DSC 7765 resized 600HAC Volunteer of the Year Maura Dankert (far right) with her family, staff from The Village at Cataumet and HAC volunteer Cynthia Goldberg.

A few years ago on a cold winter day, Karen Graveline, Maureen Carser and Dan McCullough found themselves outside battling frigid temperatures, horizontal sleet and freezing rain to check on two homeless women living in a tent not far from Hyannis Harbor.

As they trudged through the brush, and ice began to form on McCullough’s beard and in his colleagues’ hair, they called out, asking the pair, “Can we come in?”

The women, recognizing the voices, zipped open their tent where McCullough, Carser and Graveline, saw them as comfortable as could be, enjoying some food and drink while listening to the radio. “They looked up at us standing out there… And one of them said to us, ‘What are you people doing out there in this weather? Are you crazy?’” McCullough said, relaying the story to those in attendance at HAC’s 41st Annual Meeting & Volunteer Recognition last month at the Cape Codder Resort & Spa in Hyannis.

# Set exercise
Duplicate the passage of the HAC article starting with "As they trudged" and going on through "Spa in Hyannis.".

# Data rows
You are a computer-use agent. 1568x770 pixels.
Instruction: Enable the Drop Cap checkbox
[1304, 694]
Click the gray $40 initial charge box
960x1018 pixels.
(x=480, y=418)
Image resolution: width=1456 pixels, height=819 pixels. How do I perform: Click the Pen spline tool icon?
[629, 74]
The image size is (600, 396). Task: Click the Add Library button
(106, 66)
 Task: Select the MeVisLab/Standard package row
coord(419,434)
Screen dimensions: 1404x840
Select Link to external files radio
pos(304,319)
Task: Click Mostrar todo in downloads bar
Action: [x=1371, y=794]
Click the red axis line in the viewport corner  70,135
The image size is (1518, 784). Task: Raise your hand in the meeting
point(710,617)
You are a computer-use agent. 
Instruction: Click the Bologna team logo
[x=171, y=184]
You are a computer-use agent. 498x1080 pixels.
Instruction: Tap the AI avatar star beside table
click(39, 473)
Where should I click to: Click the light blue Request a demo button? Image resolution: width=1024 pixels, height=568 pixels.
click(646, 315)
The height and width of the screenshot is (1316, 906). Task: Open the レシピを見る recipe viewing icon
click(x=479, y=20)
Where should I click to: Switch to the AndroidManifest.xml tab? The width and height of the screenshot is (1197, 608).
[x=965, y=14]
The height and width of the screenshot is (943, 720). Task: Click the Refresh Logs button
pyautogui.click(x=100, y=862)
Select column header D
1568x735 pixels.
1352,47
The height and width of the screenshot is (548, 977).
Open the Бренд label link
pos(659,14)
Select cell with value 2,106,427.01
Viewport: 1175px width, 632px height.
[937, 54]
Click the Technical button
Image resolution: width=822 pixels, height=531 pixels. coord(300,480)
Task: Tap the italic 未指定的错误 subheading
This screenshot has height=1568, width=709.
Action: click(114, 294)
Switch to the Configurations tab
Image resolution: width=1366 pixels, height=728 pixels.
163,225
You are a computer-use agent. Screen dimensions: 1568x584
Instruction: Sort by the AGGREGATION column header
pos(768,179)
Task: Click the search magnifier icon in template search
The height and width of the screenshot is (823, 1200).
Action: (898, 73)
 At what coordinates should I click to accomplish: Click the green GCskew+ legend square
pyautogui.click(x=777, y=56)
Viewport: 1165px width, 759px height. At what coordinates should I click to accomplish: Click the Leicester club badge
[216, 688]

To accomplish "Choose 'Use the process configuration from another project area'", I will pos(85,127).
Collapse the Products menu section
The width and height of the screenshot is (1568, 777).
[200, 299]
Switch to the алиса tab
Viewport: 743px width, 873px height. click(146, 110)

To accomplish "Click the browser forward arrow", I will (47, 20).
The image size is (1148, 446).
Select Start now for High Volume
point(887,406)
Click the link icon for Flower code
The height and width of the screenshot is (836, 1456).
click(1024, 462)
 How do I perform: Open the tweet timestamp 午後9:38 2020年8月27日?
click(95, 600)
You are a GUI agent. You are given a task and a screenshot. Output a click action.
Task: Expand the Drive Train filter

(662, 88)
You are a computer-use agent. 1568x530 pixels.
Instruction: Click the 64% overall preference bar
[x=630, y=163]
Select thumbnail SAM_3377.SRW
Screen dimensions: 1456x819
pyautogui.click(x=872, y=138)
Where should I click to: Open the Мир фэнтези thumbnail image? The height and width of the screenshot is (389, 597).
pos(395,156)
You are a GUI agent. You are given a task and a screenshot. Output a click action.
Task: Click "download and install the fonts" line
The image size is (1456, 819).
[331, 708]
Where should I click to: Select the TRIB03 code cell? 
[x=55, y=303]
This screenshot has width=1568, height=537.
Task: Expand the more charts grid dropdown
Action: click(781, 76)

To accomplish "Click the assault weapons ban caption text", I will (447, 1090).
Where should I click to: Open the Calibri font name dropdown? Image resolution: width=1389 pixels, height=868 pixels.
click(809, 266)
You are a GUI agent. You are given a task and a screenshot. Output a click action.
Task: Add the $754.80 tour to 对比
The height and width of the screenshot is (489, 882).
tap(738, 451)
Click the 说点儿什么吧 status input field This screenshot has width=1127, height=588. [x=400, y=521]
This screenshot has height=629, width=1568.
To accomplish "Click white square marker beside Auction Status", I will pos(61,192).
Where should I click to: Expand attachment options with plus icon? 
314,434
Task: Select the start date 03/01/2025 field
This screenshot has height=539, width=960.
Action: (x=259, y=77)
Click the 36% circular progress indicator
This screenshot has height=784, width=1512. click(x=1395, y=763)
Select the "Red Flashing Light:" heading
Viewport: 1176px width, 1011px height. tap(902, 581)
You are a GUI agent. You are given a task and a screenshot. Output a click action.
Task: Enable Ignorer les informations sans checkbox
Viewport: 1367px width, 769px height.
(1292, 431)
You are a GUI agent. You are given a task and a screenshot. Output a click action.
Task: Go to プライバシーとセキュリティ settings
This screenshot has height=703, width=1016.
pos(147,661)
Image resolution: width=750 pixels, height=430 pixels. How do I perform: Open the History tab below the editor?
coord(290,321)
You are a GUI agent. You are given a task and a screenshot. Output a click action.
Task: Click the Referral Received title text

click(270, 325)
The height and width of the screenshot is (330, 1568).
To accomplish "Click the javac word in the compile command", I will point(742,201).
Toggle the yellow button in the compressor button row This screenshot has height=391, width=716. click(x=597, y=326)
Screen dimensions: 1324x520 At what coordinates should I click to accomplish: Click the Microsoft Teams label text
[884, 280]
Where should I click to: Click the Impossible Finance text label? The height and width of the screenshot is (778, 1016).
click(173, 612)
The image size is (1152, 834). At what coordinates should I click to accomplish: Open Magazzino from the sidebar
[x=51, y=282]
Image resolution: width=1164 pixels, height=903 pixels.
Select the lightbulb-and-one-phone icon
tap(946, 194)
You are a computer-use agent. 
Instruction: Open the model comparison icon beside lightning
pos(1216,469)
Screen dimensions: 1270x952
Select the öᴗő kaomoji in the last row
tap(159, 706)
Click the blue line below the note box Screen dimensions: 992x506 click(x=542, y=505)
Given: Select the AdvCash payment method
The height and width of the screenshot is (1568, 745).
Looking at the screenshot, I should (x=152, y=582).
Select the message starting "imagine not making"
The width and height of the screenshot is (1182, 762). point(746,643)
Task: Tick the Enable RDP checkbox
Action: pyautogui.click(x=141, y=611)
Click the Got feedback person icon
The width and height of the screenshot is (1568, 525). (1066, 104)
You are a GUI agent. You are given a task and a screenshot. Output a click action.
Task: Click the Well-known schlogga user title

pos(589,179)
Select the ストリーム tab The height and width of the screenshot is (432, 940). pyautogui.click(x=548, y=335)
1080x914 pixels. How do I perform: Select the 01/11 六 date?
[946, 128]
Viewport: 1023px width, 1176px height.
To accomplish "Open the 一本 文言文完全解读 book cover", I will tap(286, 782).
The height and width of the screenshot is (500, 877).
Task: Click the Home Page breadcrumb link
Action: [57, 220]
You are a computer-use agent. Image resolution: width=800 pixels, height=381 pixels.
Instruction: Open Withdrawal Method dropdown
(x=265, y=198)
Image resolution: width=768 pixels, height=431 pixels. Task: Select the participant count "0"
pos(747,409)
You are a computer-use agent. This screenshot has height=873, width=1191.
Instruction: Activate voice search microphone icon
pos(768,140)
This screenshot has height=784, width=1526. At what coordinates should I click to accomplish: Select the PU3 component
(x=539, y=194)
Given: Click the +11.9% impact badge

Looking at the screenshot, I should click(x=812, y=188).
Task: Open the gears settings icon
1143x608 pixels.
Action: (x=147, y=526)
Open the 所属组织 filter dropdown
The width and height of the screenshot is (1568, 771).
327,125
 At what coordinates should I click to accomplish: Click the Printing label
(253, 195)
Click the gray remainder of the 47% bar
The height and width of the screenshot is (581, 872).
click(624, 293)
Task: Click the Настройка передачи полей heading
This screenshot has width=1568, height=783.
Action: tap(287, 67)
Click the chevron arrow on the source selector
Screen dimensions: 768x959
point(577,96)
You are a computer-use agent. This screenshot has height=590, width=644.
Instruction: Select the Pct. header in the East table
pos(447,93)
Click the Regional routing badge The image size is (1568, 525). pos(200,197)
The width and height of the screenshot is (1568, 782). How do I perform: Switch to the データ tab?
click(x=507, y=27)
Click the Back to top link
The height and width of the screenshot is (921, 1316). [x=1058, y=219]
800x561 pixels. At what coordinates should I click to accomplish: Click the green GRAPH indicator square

# Complete answer
As they trudged through the brush, and ice began to form on McCullough’s beard and in his colleagues’ hair, they called out, asking the pair, “Can we come in?”

The women, recognizing the voices, zipped open their tent where McCullough, Carser and Graveline, saw them as comfortable as could be, enjoying some food and drink while listening to the radio. “They looked up at us standing out there… And one of them said to us, ‘What are you people doing out there in this weather? Are you crazy?’” McCullough said, relaying the story to those in attendance at HAC’s 41st Annual Meeting & Volunteer Recognition last month at the Cape Codder Resort & Spa in Hyannis.